A genotypic test produces nucleotide sequences of the pol gene, while a phenotypic
test represents the data on the genotype of HIV resistant variant together with the
data on its resistance. The results of phenotypic and genotypic tests can be used to
develop on their basis the computational method aimed at predicting HIV resistance
to the particular antiretroviral drugs. There have been developed many of them and
an accuracy of prediction is over 90% (for some of them is more than 95%), for details,
please, see review by [1–4].
There are several machine learning approaches for the prediction of HIV drug resis-
tance [1, 2, 5–11]. There were demonstrated using these approaches that an accuracy of
prediction of HIV resistance to a certain drug may vary depending on the type of descrip-
tor chosen, a drug, to which the resistance should be predicted. Application of neural
networks have become widely used in biology and chemistry for a past decade [12], [13].

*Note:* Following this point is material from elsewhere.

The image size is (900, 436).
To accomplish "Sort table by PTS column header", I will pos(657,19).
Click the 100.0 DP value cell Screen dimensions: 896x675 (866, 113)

The representation of a nucleotide sequence of HIV reverse transcriptase and protease as
a set of nucleotide fragments can be used for successful prediction of HIV drug resistance,
as was shown in a study by [2]. In the current work, we demonstrate the application of
the neural networks to the classification of HIV protease sequences into resistant and
susceptible groups based on the descriptors generated from the nucleotide sequences, as
we previously developed.
2. The description of the data
Nucleotide sequences of HIV protease were use as the training and test sets with the
data on their resistance produced using Phenosense test system for phenotypic tests.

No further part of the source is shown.